Harry Hawkins is a middle-aged, rather timid man who makes a quiet living as a repairer of clocks. He's tall, bald, with a deep voice and lugubrious eyes...in fact, he looks a lot like Alastair Sim. Hawkins has another job. He's an assassin, specializing in bumping off puffed- up politicians, blustering generalissimos and all sorts of pompous people we dislike as much as he does. He uses his skill as a clockmaker to build ingenious bombs that sometimes take out more people than was intended, but that is simply an unpleasant side effect of the business. Now Hawkins has a new assignment. He will affect the permanent retirement of an officious member of parliament, Sir Gregory Upshott (Raymond Huntley).

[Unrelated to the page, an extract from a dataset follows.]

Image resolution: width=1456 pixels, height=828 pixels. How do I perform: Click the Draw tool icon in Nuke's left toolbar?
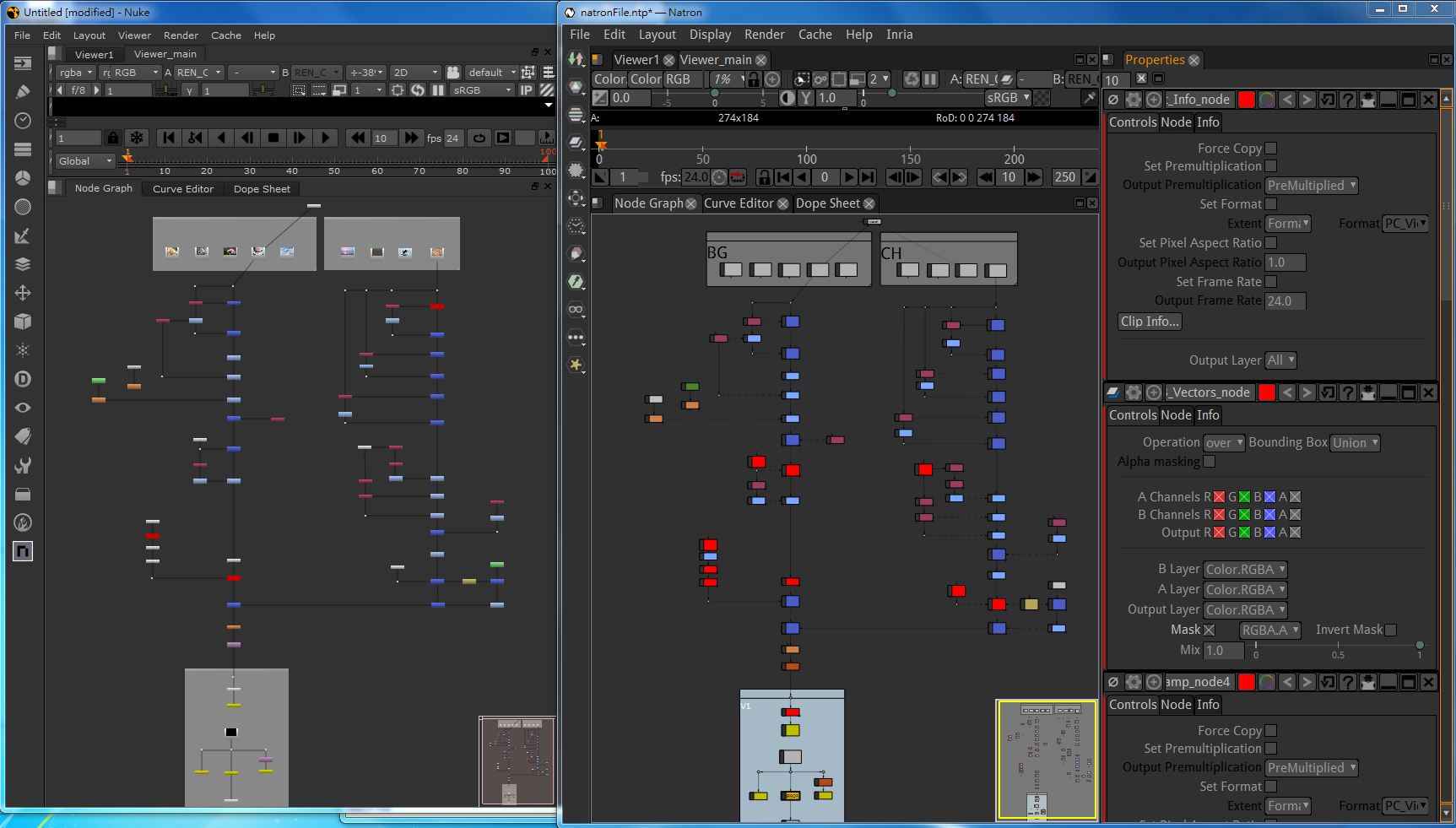click(23, 91)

After discovering that Sir Gregory is off to a mysterious weekend at a genteel seaside hotel named The Green Man, Hawkins suddenly encounters more problems than he ever bargained for.

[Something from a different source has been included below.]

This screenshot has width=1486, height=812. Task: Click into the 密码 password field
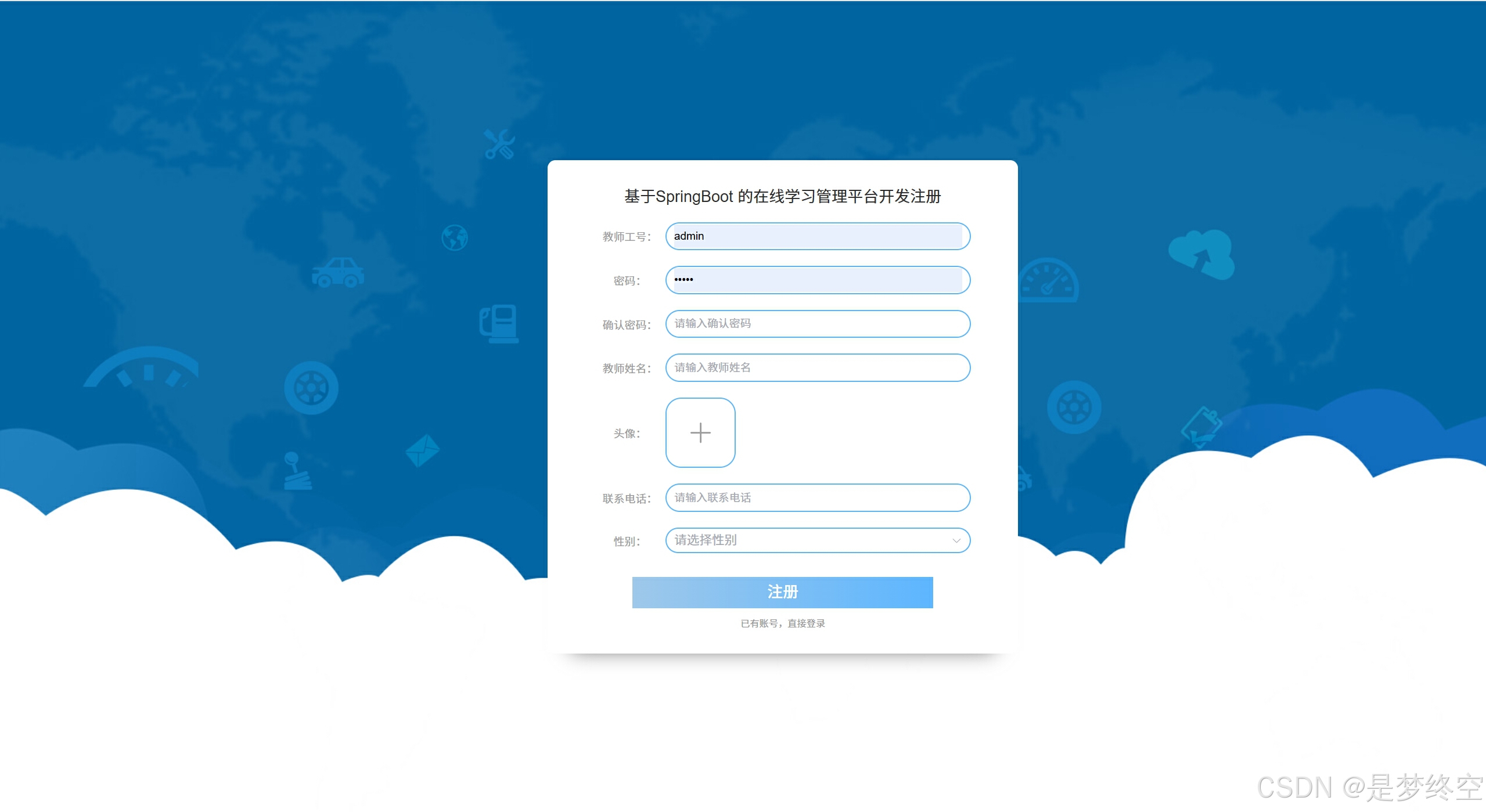pos(817,280)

The Green Man is one of those clever black comedies the British used to do so well, where murder and seduction are always conducted with the best of British manners. The classic of the genre probably is Kind Hearts and Coronets. This film was written and produced by the star team of Sidney Gilliat and Frank Launder, who as writers, producers or directors, or all three or in any combination you can come up with, gave us some very good films in the Thirties, the Forties and the Fifties. For The Green Man, they decided to let cinematographer Robert Day have a crack at directing. It wasn't too long before they felt they needed to have a more experienced hand, so they called in Basil Dearden. Without taking a credit, Dearden directed much of the movie. As a consequence, The Green Man, in my view, doesn't flow seamlessly from one sequence to another. Still, it's a very funny, morbid film. The climax, when everyone arrives at The Green Man and the hotel is stuffed with some of Britain's best comic actors, when the action suddenly involves mistaken identities, adultery, lechery, time bombs and Chopped Toad, is excellent.

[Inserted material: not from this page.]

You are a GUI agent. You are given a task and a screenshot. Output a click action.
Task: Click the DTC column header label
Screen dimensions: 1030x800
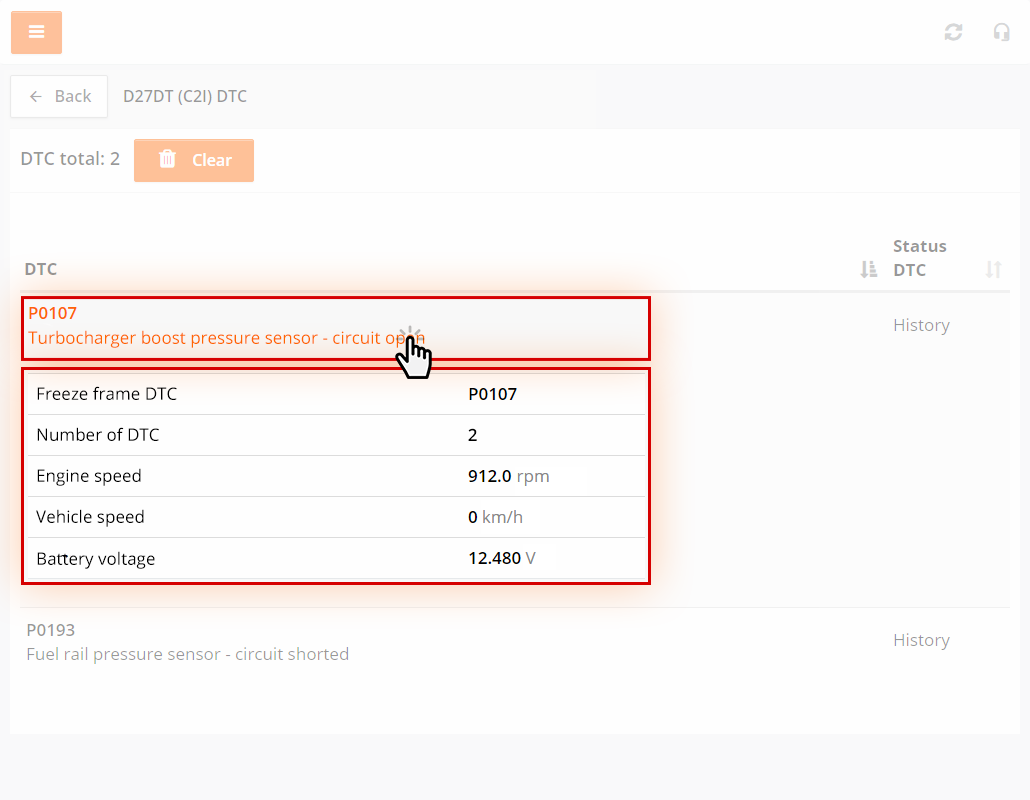[41, 269]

Alastair Sim as Hawkins gives one of his funniest portrayals...ready for murder (in fact he bashes his "fiancé" after she discovers why he was so eager to woo her and learn where Sir Gregory was going to be) or ready for wooing (in a grotesquely delightful flirting scene between himself and the three genteel ladies of a music trio). Constantly under Hawkins feet is William Blake (George Cole), an ineffectual vacuum cleaner salesman, and Ann Vincent (Jill Adams), a delicious bride-to-be who is Hawkins next-door-neighbor. Although she doesn't want to buy a vacuum cleaner, she finally believes Blake when he says there's a body in her piano. While they realize Hawkins is up to murder at The Green Man, no one at the hotel believes them when the follow Hawkins there. Among the disbelievers are Charles Boughtflower (Terry-Thomas), the lecherous but nice pursuer of the hotel owner's wife; Arthur Borough as the landlord (if you watch Are You Being Served, you'll know him as Mr. Grainger); Dora Bryant as the landlord's wife, a bit flighty but perhaps not opposed to a bit of a tickle with Boughtflower; and, of course, Sir Gregory himself. But then the last thing Sir Gregory wants is either to be killed or to have publicity since he's staying the week-end with a nervous crumpet from the steno pool. Hawkins must rise to the occasion if he's to knock off Sir Gregory; William and Ann must find a way to stop him. All the while, the clock is ticking...and it's attached to the bomb Hawkins made which he is trying to leave next to his victim.
There is a lot of fast-paced farce to The Green Man, especially at the hotel and at Ann's house. It all works because of the clever script and the skill of the actors. Terry-Thomas has a relatively small part, but he and the gap between his front teeth make the most of it. Jill Adams is wonderful to look at and, of course, we get to see her in some frilly underwear. George Cole, who made his reputation playing frustrated but well-intentioned small-time crooks (as in The Belles of St. Trinian's), does a fine job as a frustrated but well-intentioned nice guy hero. There's no doubt Ann will soon forget her condescending BBC news-reading fiancé, Reginald Willoughby-Cruft , and will become Mrs. Blake before too long. Cole, incidentally, was taken in by Sim and his wife as a teen-ager and became the boy's foster parents. Sim, of course, is incomparable, a star character actor who was unique. There are many satisfyingly funny scenes in this movie, not all of them involving Sim, but he is what makes the movie work. And finally, let's hear it for Raymond Huntley. He almost always was cast as an irritable, irascible, condescending, sometimes clever, sometimes dense civil servant, general, lawyer, businessman or spy. With scarcely changing his tone in delivering a line, he could be immensely unlikable or quite funny. As Sir Gregory, his comments on British cooking, when his companion orders Chopped Toad for dinner (a variation, I assume, on Toad in the Hole), are immaculately delivered. Huntley as Sir Gregory immediately makes us root for Sim the assassin.